DATA PROVIDED
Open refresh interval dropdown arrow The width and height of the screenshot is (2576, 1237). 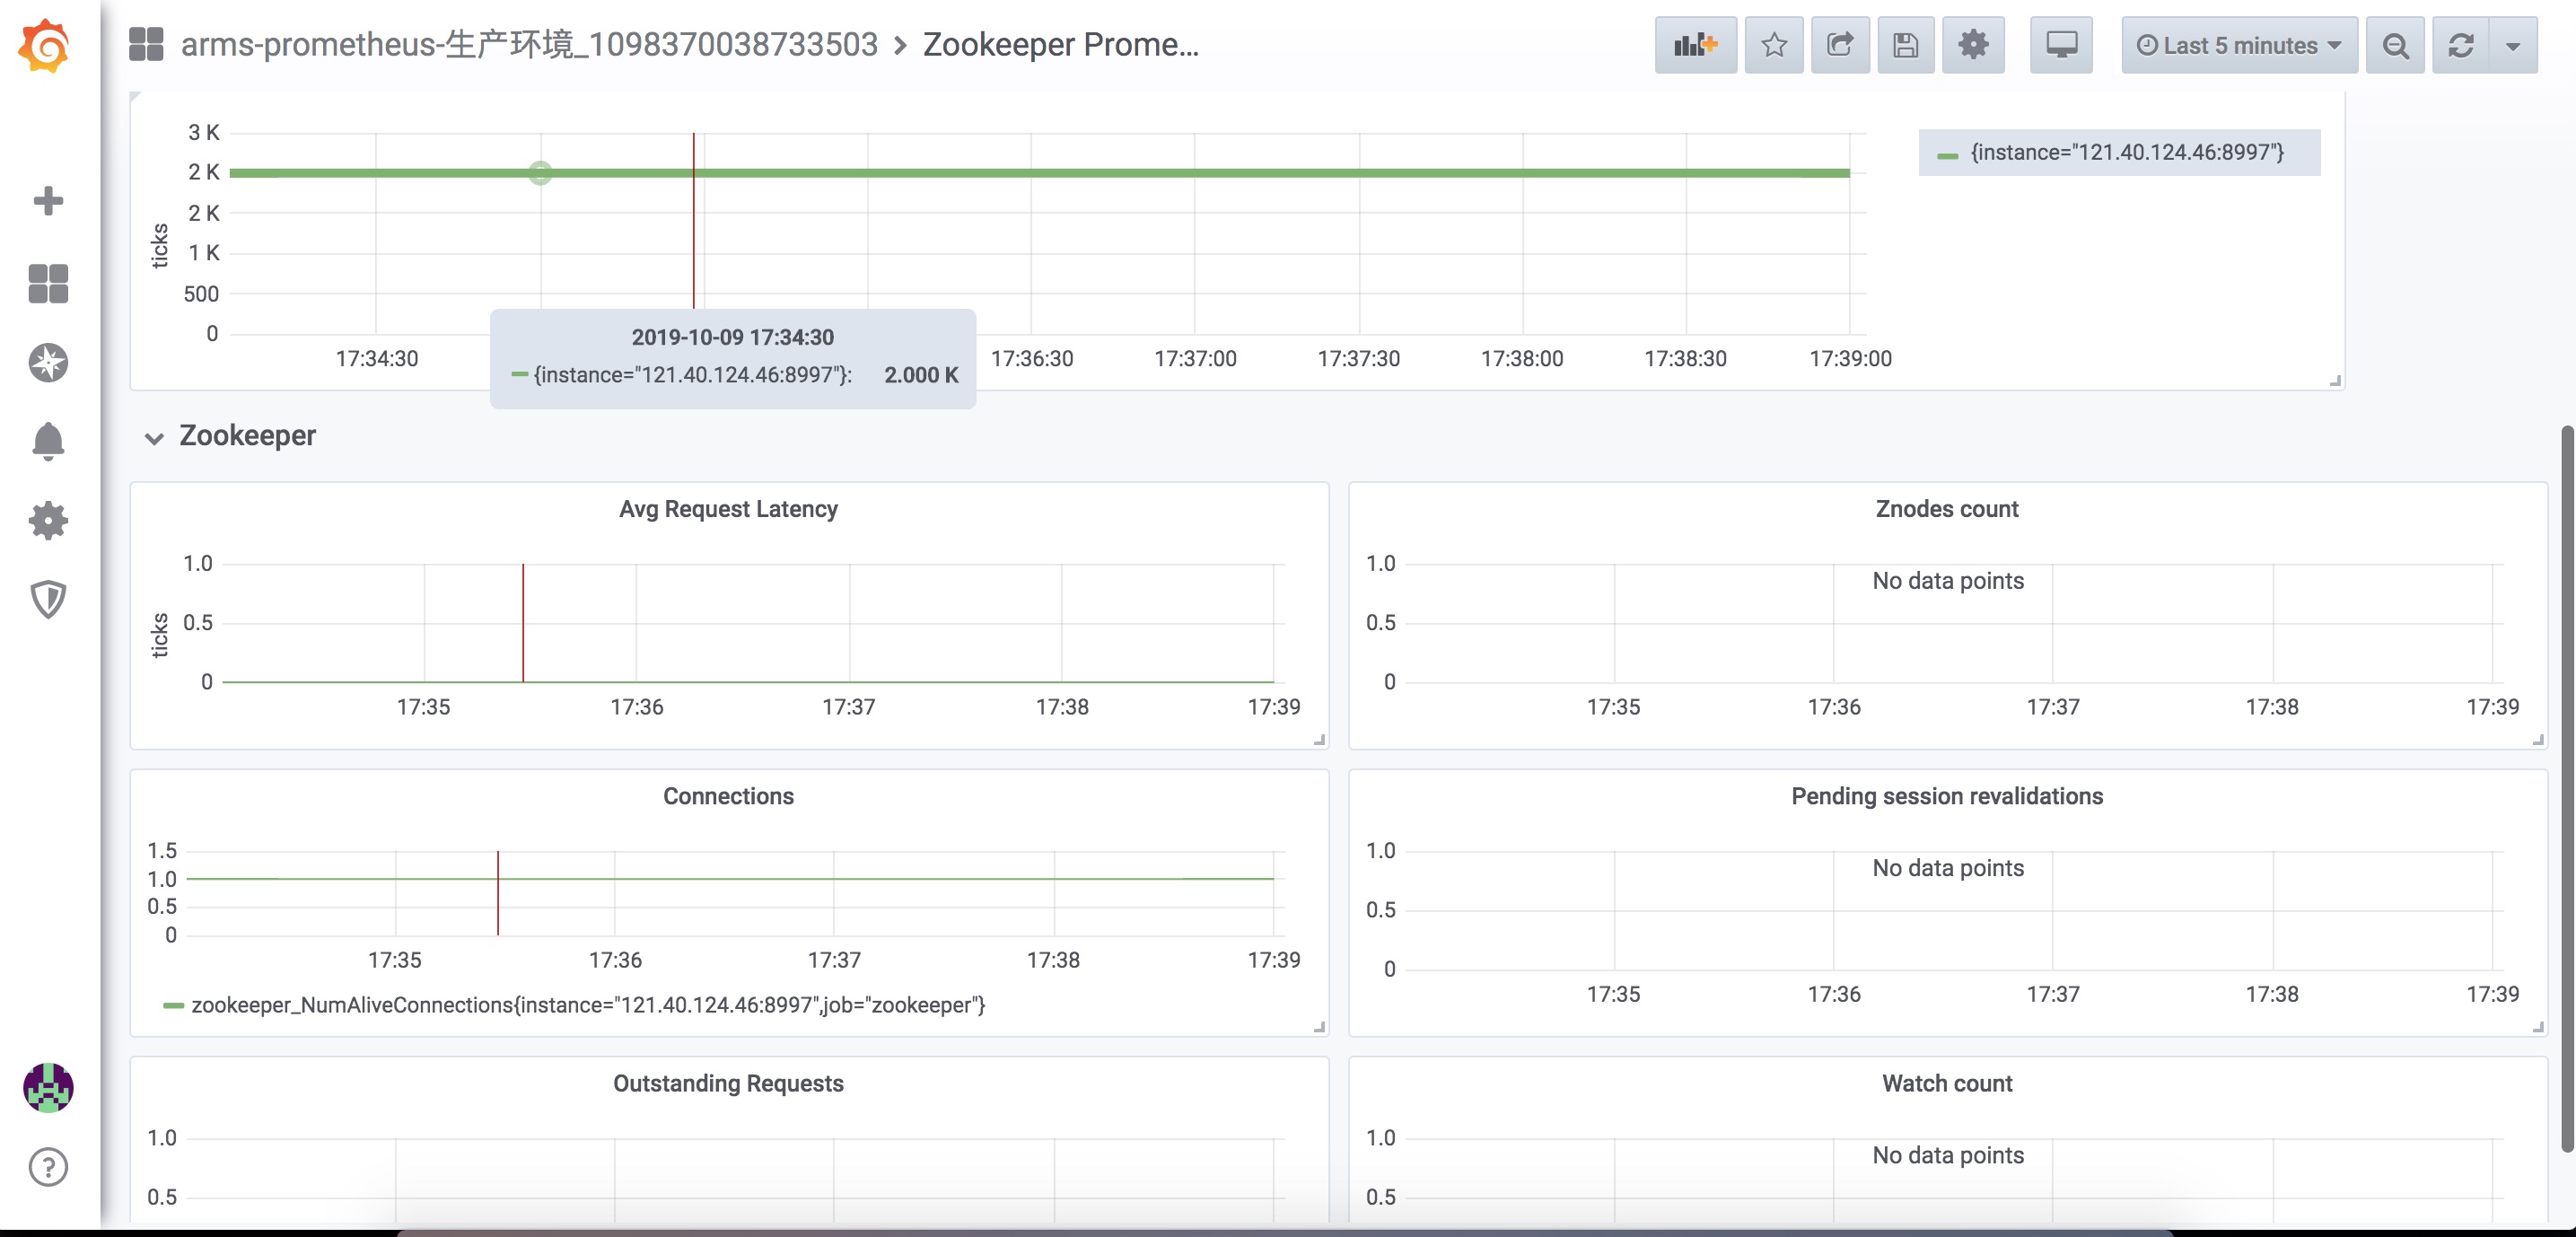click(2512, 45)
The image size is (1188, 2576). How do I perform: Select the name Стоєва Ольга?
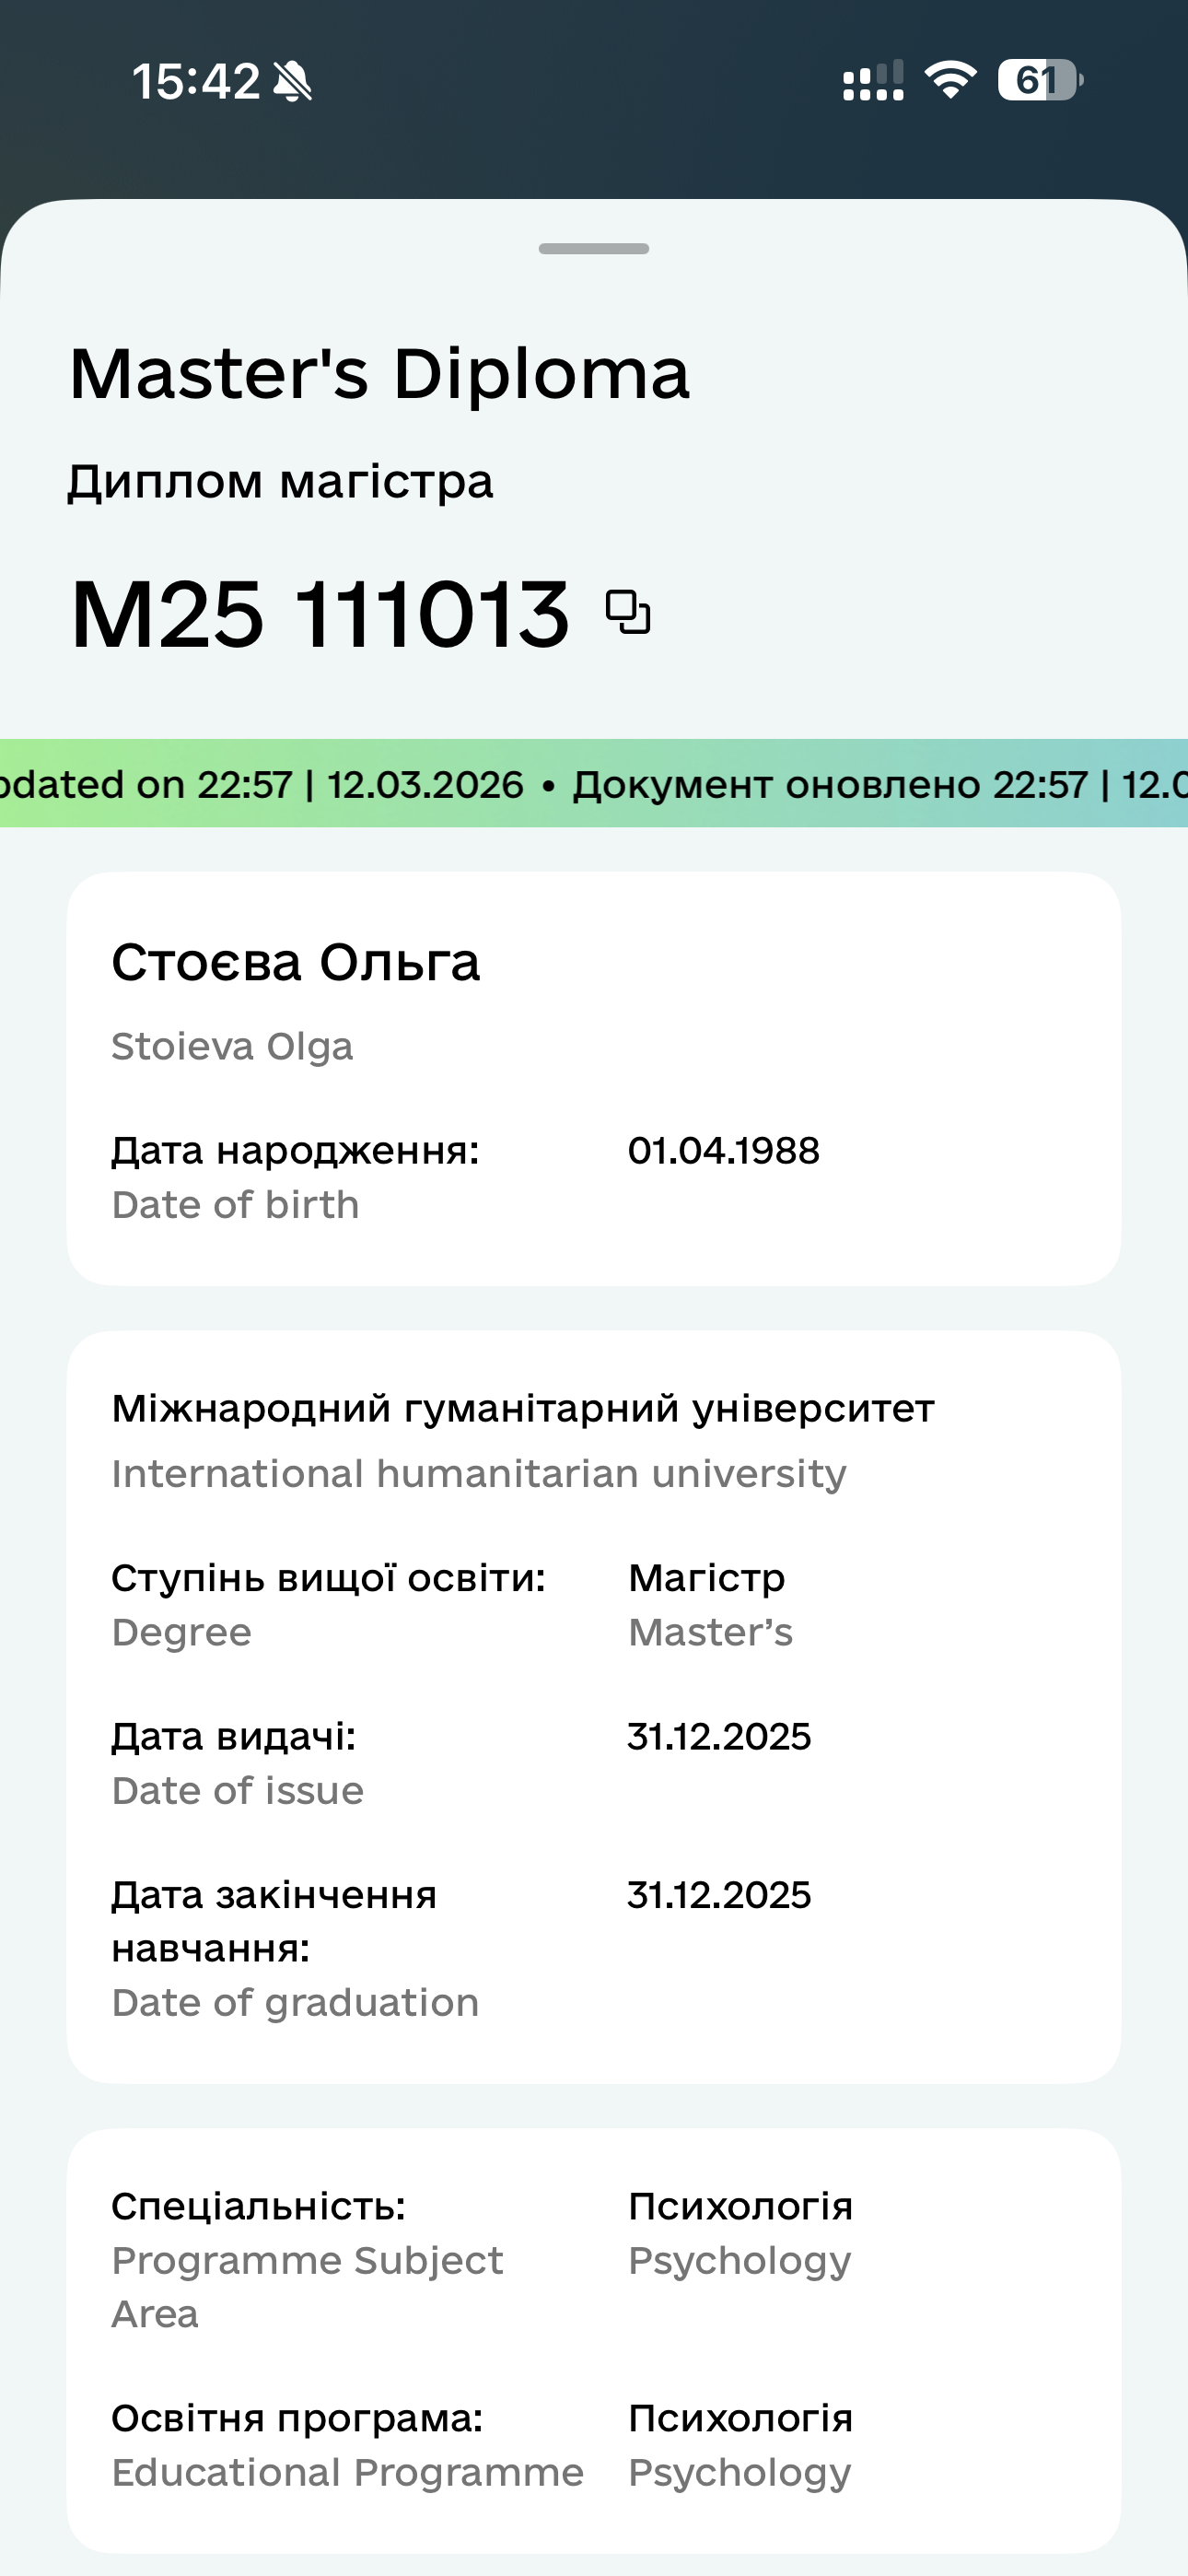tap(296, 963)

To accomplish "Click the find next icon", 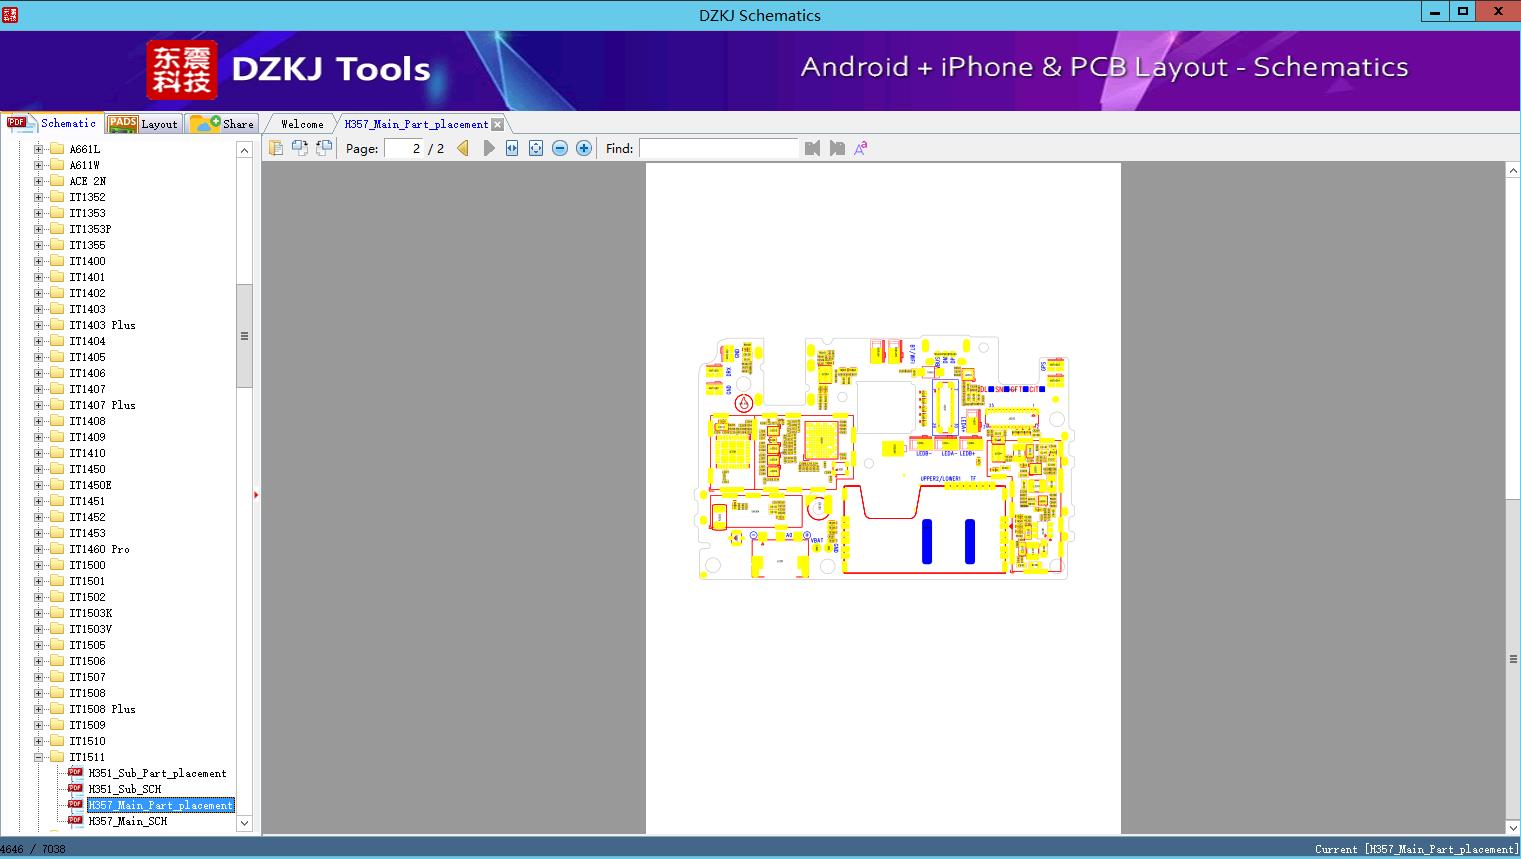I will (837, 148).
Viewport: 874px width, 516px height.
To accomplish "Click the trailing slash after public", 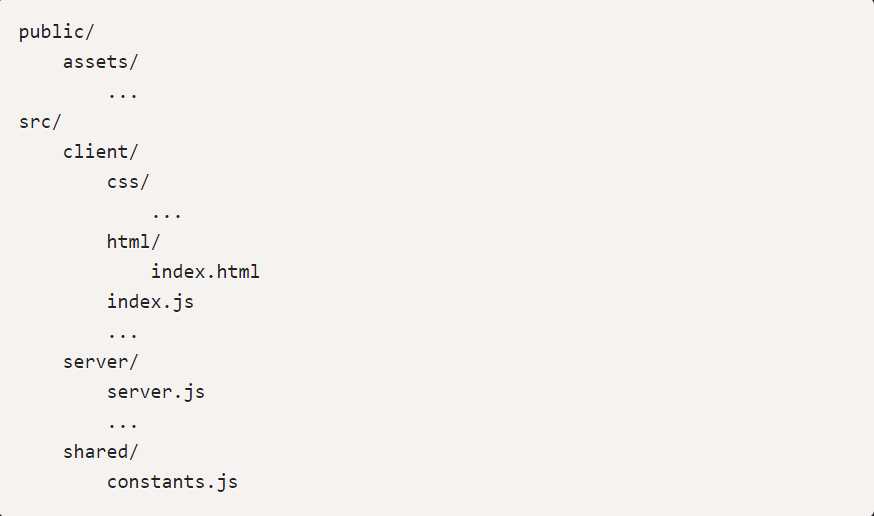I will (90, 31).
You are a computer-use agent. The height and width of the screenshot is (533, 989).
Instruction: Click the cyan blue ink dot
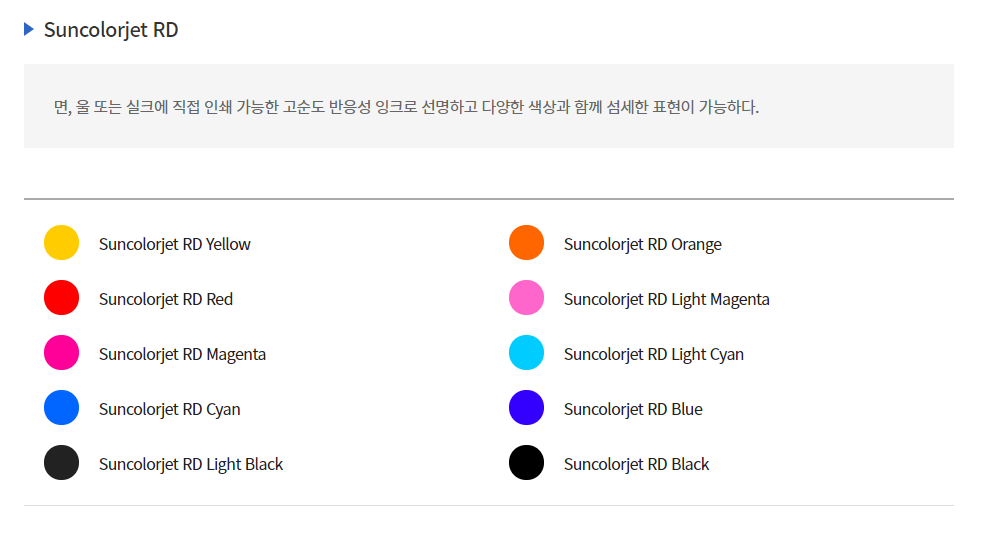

WHAT THE TASK ASKS
Reproduce the lines above, starting at the line that contains "You are a computer-use" and ending with the last of them. Leave out the pictures.

COMPLETED TASK
You are a computer-use agent. The height and width of the screenshot is (533, 989).
Instruction: Click the cyan blue ink dot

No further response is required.